Nicht zu vergessen: mit einer beliebigen Haltung des Stadtrats gegenüber renditesüchtigen Investoren. Eine Provokation für Ude. München sei nie eine flache und platte Stadt gewesen. Früher hätten der Dom, die Kirchturmspitzen und die Kuppeln für eine spannende Rhythmisierung des Stadtbildes gesorgt. Heute seien es eben auch die Hochhäuser, die dies in die Zukunft fortsetzen.

Die beiden neuen Hochhäuser an der Donnersbergerbrücke gäben der breiten Bahnschneise erst einen städtebaulichen Rahmen. Ähnlich sei es im Norden an der Nürnberger Autobahn: "Früher war das eine Gerümpelhalde, jetzt kommt städtebauliches Flair dahin." Die Perspektive in den Süden gewinne durch das geplante Hochhausensemble auf dem Siemensgelände. Alles Beispiele, wo es keine zukunftsverweigernde Haltung geben dürfe.

"München muss doch nicht für ewig wie das mittelalterliche Rothenburg ob der Tauber bleiben" - eine Spitze gegen Kronawitter, für die Ude ein schrilles Pfeifkonzert aus dem Publikum entgegenschallte. Totschlagargumente führten nicht weiter, sagte Kronawitter. TU-Architekturprofessor Wilhelm Kücker ging mit Engagement gegen die Hochhausplanungen vor.

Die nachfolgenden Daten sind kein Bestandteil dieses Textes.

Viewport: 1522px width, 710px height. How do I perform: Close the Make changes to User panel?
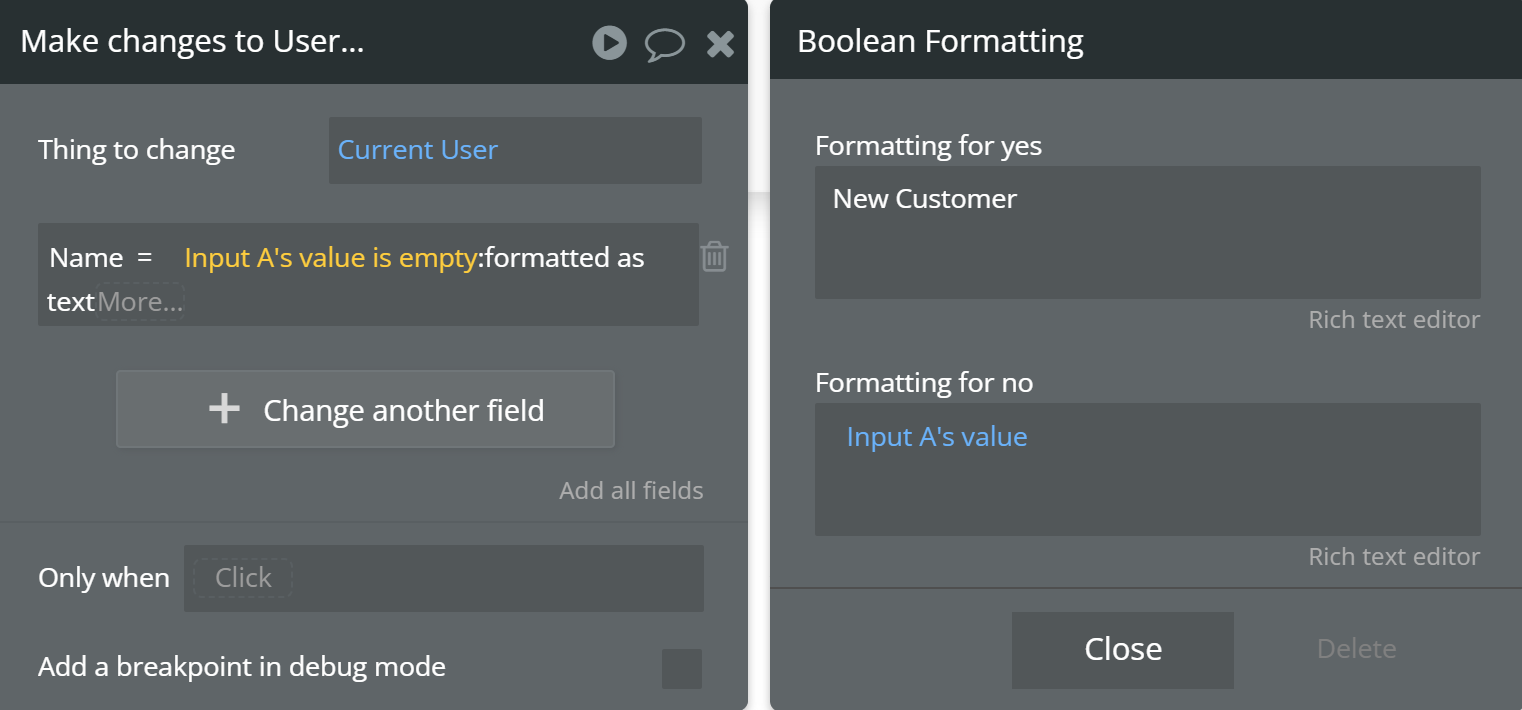tap(720, 43)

Drohkulisse am Odeonsplatz

Am Odeonsplatz baue sich geradezu eine Drohkulisse auf, weil man hinter dem Siegestor und der Sichtachse der historisch bedeutsamen Ludwigstraße ein Hochhaus wachsen sehe. Er könne nicht verstehen, wie München mit seinem städtebaulichen Gut so leichtfertig umgehe: "Die Türme stören überall, sie integrieren sich nicht ins Stadtbild."

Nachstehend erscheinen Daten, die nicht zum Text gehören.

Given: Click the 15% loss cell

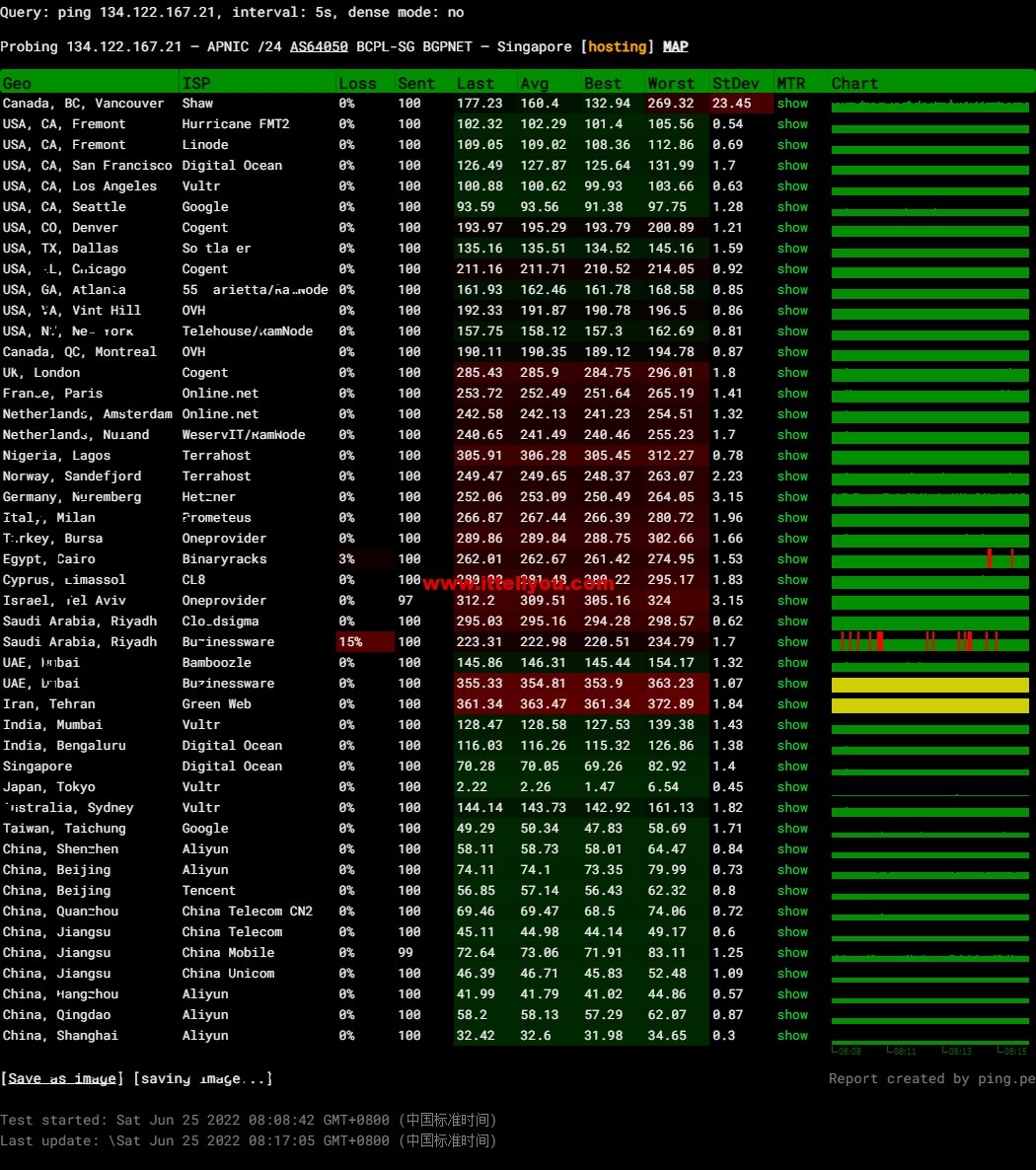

Hochhäuser sind kein Übel, sie lösen auch Probleme, konterte Markus Allmann. An der Schenkendorfstraße hat das Büro Allmann, Sattler, Wappner den Turm der Münchner Rück entworfen: "Die Büroräume konnten im Hochhaus verdichtet werden, damit wurde in der Außenanlage Platz für ein Biotop geschaffen." Vor Hochhäusern müsse man keine Angst haben, so der Architekturkritiker und Fan von Türmen, Gerhard Matzig vom SZ-Feuilleton.

Städte wüchsen weiter und sie veränderten sich auch: "Die Stadt muss auch in die Höhe gehen, sonst wird sie fett und zerklüftet." Die traditionelle Silhouette der Stadt zu bewahren, aber München auch weiter zu entwickeln - das sei immer der Anspruch der Stadtplanung gewesen, so Stadtbaurätin Christiane Thalgott. Von Beliebigkeit und Willkür könne dabei keine Rede sein.

München noch unfertig

Die sorgfältige Auswahl der Standorte, die Diskussion über Gestaltungsfragen mit Wettbewerben und über die Stadtgestaltungskommission sowie die Bürgerbeteiligung seien zentraler Bestandteil der Planungen.

"Hochhäuser fallen nicht einfach irgendwo vom Himmel", meinte Professor Ferdinand Stracke, der Ende der achtziger Jahre für die Stadt einen ausführlichen Kriterienkatalog für Hochhausstandorte entwickelt hatte. München sei noch nicht fertig und die Stadt werde auch in Zukunft noch weitere Hochhäuser bekommen.

Zu Beginn der Veranstaltung erinnerte der Moderator der Debatte, SZ-Lokalchef Arno Makowsky, an Otto Steidle, den Architekten und Planer des Wohnhochhauses auf der Theresienhöhe. Steidles unerwarteter Herztod am vergangenen Wochenende habe alle bestürzt, die sich mit Architektur auseinander setzen.